In the fall of 1864, General Price made one last attempt to seize Missouri
for the Confederacy. From Arkansas, Price's army of 12,000 cavalry
troops (including a Union spy named Wild Bill Hickock) headed for the
state capital of Jefferson City. Hawkins' regiment rushed to its
defense, arriving just one day ahead of Price. Price decided that the
capital was too well defended and headed further west, where he was joined
by Quantrill's guerrillas, including Frank and Jesse James, who
had just finished a massacre and dangled the scalps of Union soldiers
on their bridles. Hawkins' regiment went in pursuit, and they were
soon joined by a unit including Bill—not yet Buffalo—Cody.
They chased Price for 150 miles, engaging him several times. Finally at
Mine Creek, Kansas, Hawkins took part in a cavalry charge of 2,600 Union
troops against a force twice that size, a charge led by Colonel Benteen,
who later became famous at the Little Big Horn. The Union charge shattered
Price's forces and ended the Confederate threat to Missouri.
Hawkins' unit wasn't engaged in any military action on February
23, 1865, the day he was arrested for mutiny. The only record of this
event is the log of the military prison in Springfield, Missouri, which
lists Hawkins as “Confined for mutiny.” Perhaps Hawkins had
committed an act of personal rebellion against authority. For eighteen
days Hawkins was “confined without order,” which may mean
awaiting trial. The next muster roll for his unit lists him as “present,”

Problem requirements
Rewrite the Hawkins passage, beginning at "They chased Price" and stopping after "threat to Missouri.", and swap "shattered" for "broke". The entries that come next are separate material with no connection to the Hawkins passage.

Recorded data
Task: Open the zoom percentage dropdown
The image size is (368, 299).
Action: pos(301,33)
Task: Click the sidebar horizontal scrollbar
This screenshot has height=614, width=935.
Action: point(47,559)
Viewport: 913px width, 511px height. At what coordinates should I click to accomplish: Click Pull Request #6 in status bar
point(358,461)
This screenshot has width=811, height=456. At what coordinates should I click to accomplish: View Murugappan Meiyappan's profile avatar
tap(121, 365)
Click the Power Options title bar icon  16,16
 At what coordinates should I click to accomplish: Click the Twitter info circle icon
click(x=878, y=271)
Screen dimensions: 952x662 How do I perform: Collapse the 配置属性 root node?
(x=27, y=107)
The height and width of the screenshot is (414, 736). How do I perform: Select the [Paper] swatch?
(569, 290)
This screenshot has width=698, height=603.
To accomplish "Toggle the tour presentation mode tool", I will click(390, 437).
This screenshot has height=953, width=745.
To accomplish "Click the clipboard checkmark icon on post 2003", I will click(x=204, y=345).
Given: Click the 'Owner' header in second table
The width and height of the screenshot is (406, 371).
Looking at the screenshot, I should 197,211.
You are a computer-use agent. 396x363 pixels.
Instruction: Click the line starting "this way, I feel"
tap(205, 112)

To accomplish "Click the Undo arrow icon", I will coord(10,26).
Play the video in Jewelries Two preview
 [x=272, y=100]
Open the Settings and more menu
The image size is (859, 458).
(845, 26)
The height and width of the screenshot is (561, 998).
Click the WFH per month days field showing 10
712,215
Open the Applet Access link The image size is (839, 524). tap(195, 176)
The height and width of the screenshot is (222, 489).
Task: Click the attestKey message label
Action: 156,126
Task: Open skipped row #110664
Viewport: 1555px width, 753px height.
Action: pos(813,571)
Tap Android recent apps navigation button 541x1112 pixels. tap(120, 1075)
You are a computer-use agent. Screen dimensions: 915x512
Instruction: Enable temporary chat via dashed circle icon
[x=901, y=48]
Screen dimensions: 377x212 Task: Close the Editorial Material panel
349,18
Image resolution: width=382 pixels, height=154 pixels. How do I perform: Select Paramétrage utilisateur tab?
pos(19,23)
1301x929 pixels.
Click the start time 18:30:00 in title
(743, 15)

Solution below
They chased Price for 150 miles, engaging him several times. Finally at
Mine Creek, Kansas, Hawkins took part in a cavalry charge of 2,600 Union
troops against a force twice that size, a charge led by Colonel Benteen,
who later became famous at the Little Big Horn. The Union charge broke
Price's forces and ended the Confederate threat to Missouri.